In its 20th edition, PANC’s mission is to protect Antarctic waters and the region's environment, as in case of water pollution due to accidents. The patrol also helps ships in distress and carries out sea search-and-rescue operations. The increase in maritime traffic—cruise ships, fishing vessels, and scientific groups, among others—makes this mission essential.

“Summertime tourism increased tremendously, and we provide monitoring and assistance if help is needed,” said Chilean Navy Lieutenant Commander José Peñaranda Pedemonte, captain of the ATF Lautaro. “In the event of some disaster, for example, if a ship becomes grounded or sinks, or if there’s a fuel spill.”

According to the Chilean Navy, during PANC 2016-2017, Chilean vessels covered more than 9,000 nautical miles, supported 20 bases and refuges in Antarctic territory, and monitored 147 ships and yachts. “Very recently, we’ve had some accidents involving foreign ships in Antarctic waters,” Rear Admiral Ivo Brito Sánchez, commander in chief of the Chilean Navy’s Third Naval Zone, told Diálogo. “Our ships were able to assist right away and support people with first response, the most important task, and mitigate the effects of pollution afterward.”

Alternating combined mission

PANC is conducted in four stages. The navies alternate their patrols, with each in charge of two shifts.

In its 20th edition, the operation planned the initial ALFA phase, November 15th–December 18th, 2017, under the ARA Islas Malvinas, while undertaking phase BRAVO with the Chilean Navy ship ATF Lautaro until January 22nd, 2018. After that, the ARA Islas Malvinas was to lead phase CHARLIE until February 26th, and Chilean ship ATF Galvarino would lead phase DELTA until the end of PANC.

The Chilean Navy transport ship AP-41 Aquiles took over PANC’s initial phase as the ARA Isla Malvinas interrupted its participation. According to the Chilean Navy, the AP-46 Viel also joined the ALPHA phase on December 4th. At the time of publication, it was not known whether the Argentine Navy would return for phase CHARLIE.

“One of PANC’s main functions for Argentina is to protect human life at sea and provide assistance when required,” Rear Adm. Brito said. “And at the same time mitigating the effects of a possible marine contamination from an accident.”

Mutual assistance

PANC’s origins date back to 1998, when the Chilean and Argentine navies signed an agreement for alternating patrols in the nations’ Antarctic areas south of the 60th parallel, between the 10th and 131st meridians. The execution of PANC depends on the Argentine Navy’s Southern Naval Area and the Chilean Navy’s Third Naval Zone. The commands carry out the joint mission each austral summer. The 20th edition is the first to be altered.

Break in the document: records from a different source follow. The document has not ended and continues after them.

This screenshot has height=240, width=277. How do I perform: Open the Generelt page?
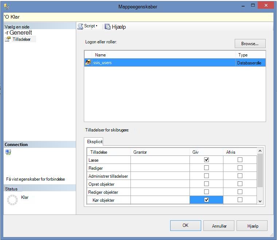(x=21, y=32)
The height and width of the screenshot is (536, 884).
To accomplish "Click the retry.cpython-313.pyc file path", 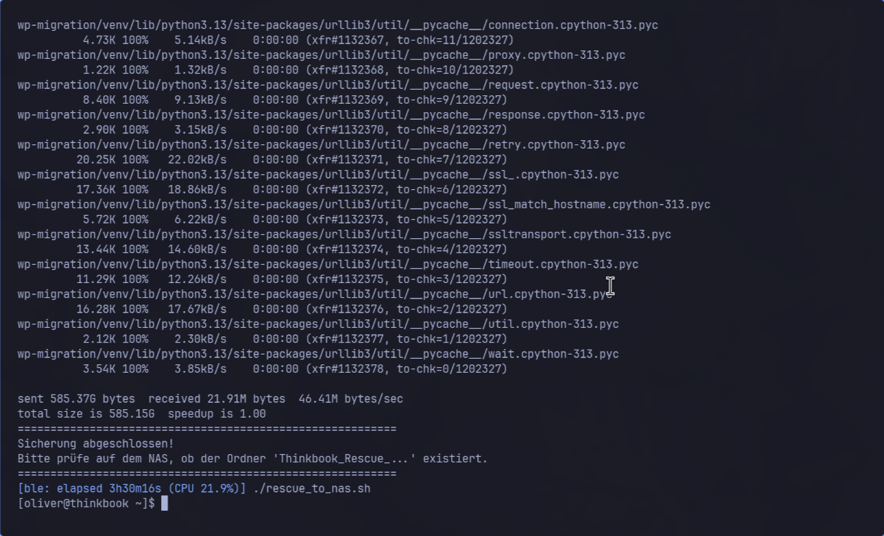I will pyautogui.click(x=322, y=145).
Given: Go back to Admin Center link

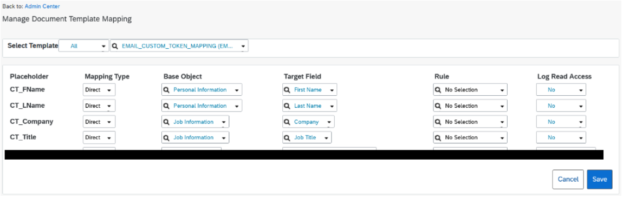Looking at the screenshot, I should 42,6.
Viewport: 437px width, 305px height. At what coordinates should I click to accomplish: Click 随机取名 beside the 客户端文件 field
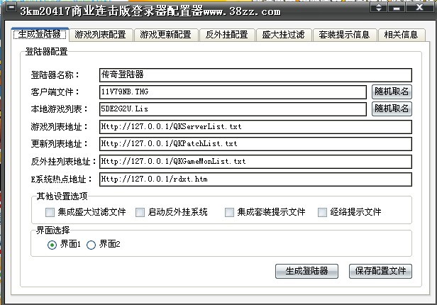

Cooperation between the navies in a zone with extreme climate conditions has been a success. “It’s been fantastic, because, as in all things done for a long time, there has been an ongoing maturation in the combined work we do,” Lt. Cmdr. Peñaranda said. “Today, we absolutely speak a common language when referring to Antarctica: from operational issues, procedures we follow, the way we operate, to the understanding we have between the two navies.”

New challenges

In addition to the Argentine Navy ship’s sudden return, PANC 2017-2018 faces the adoption of a new international safety code that went into effect January 1st, 2017, for ships operating in polar waters. The International Maritime Organization’s Polar Code covers all operations in Arctic and Antarctic waters, including operational issues for ships and equipment, search-and-rescue, and the protection of ecosystems.

“[The Code] is rather strict about all technical conditions and environmental regulations that must be met, both for ships and operators working in Antarctica,” Lt. Cmdr. Peñaranda concluded. “[Our] challenge is to bring our capacities up to date to be able to supervise and provide assistance under those same terms.”